Hole kommt nicht über den gewaltsamen Tod seiner Kollegin Ellen hinweg, fängt an zu trinken und verliert auch seine Freundin Rakel. Verflixt glücklich kann er sich schätzen, einen Chef wie Bjarne Moller zu haben, der für ihn schon manche Kohlen aus dem Feuer geholt hat. Schöne Fiktion, wenn ein Hauptkommissar völlig betrunken zum Dienst kommen, der arroganteste, egoistischste Arsch, den man kennt. Tatsache bleibt: er ist eben der Beste! Aber irgendwann fällt auch hier das Wort Kündigung.
Jo Nesbø spielt brillant mit unserem Unterbewußtsein, man liest, überliest oder überfliegt wohlmöglich gar einen Satz und dennoch: man merkt sich, dass, ganz nebenbei, ein Briefumschlag abgegeben wird, der lange nutzlos und auch ohne irgendwie wichtig für den Handlungsverlauf zu sein, auf einem Schreibtisch herumliegt, der aber dann, zig Seiten später einen grausamen Inhalt offenbart. Das ist schlichtweg perfekt. Je strenger, strikter und straffer Nesbø die Spannungszügel in der Hand hält, desto atemraubender wird die dramatische Geschichte. Da schreibt einer mit knallharter Disziplin, kein Halbsatz wird dem Zufall überlassen, jede Formulierung birgt schon künftiges Geschehen in sich. Sachlich, manchmal fast sparsam schreibt der Ökonom, Musiker und Schriftsteller, nordisch kühl, keine ausschweifenden Beschreibungen, keine emotionalen Ausbrüche. Es ist, wie es ist, basta. Keine Bange, die Spannung ist alles andere als sachlich und kühl, die ereignisreiche Geschichte mit ihren kurzen Kapiteln fesselt gnadenlos bis zur letzten Seite.

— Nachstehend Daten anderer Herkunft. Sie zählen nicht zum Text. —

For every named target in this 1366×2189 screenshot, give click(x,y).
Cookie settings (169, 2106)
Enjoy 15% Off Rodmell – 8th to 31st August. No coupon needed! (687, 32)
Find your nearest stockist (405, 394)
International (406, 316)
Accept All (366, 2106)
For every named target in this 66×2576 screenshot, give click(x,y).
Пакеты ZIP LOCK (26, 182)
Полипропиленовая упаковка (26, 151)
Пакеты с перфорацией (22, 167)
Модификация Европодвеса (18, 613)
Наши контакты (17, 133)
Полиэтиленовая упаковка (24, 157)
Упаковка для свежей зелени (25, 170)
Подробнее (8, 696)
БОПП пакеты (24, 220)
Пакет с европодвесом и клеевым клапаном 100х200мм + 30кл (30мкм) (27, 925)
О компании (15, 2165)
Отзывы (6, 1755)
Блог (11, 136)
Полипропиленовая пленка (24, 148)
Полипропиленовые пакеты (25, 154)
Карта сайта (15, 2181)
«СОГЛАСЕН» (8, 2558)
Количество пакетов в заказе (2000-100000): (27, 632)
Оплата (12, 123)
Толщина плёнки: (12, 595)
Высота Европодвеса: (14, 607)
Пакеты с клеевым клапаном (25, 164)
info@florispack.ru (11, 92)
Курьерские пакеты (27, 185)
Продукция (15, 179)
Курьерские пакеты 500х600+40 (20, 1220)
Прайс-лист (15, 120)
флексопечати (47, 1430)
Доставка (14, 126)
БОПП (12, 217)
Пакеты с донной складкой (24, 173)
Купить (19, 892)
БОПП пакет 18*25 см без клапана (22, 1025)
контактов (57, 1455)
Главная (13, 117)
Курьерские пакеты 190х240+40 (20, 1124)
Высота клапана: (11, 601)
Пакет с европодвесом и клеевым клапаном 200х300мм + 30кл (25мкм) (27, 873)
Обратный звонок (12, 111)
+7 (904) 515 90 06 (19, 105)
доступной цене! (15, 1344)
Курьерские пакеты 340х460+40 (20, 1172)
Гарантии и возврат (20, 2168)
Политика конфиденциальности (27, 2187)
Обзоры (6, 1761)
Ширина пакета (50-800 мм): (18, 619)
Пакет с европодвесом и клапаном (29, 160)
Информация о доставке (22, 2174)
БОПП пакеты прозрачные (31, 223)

Der jungen Frau, die ermordet aufgefunden wird, wurde ein Finger abgeschnitten und unter einem Augenlid finden die Ermittler einen rötlichen Diamant in Form eines fünfzackigen Sterns. Ein Mord, der inszeniert wirkt, eine bestialische Täter-Handschrift trägt. Was aber tun, wenn keine wirklichen Verdachtsmomente, oder bekannten Muster vorliegen und der Täter kein alter Bekannter" zu sein scheint? In der Tüte lag ein langer, schlanker Finger mit rotem Nagellack auf dem Fingernagel. Am Finger steckte ein Ring. Ein Ring mit einem sternförmigen Edelstein mit fünf Zacken. Ein weiterer Mord geschieht ... --Barbara Wegmann
-- Dieser Text bezieht sich auf eine vergriffene oder nicht verfügbare Ausgabe dieses Titels.
Pressestimmen
'Lesen, unbedingt!' (KÖLNER STADT-ANZEIGER)
'Jo Nesbø legt viele falsche Fährten. Das gehört zu seinem Job. Doch die Art, wie hinter jeder Spur ein kleines Drama aufscheint, adelt seinen spannenden Krimi zu intensiven Gesellschaftsporträt. Ein Superknisterbuch.' (WOMAN)
'. . . Psychologisch fesselnd und sehr eigenwillig: ein Krimi-Mix, der dem 45-jährigen wohl bald wenig Zeit für sein zweites Talent lassen wird: Er singt in der Pop-Band Di Derre.' (MAXI)
'Fernab von glasklaren Fjorden und Eichen, die ab und an aus dem Unterholz lugen, zeichnet Nesbø ein detailliertes Bild von der Metropole Oslo - und deckt dabei schonungslos menschliche Schwächen auf. Ein Kommissar am Rande des Abgrunds und geschickt ineinander verwobene Handlungsstränge halten die Spannung bis zur allerletzten Seite. Skandinavische Krimikultur vom Feinsten.'(HANDELSBLATT)
'Jo Nesbø, die neue Krimimarke aus dem hohen Norden! Der Norweger kommt mit einer mordsmäßig spannenden Story, einer Ladung guter Ideen und ausgesprochen runden Charakteren daher. Er schildert so intensiv, dass einem beim Lesen das Herz nicht nur vor Aufregung bis zum Hals schlägt, sondern auch vor Freude.' (BILD AM SONNTAG)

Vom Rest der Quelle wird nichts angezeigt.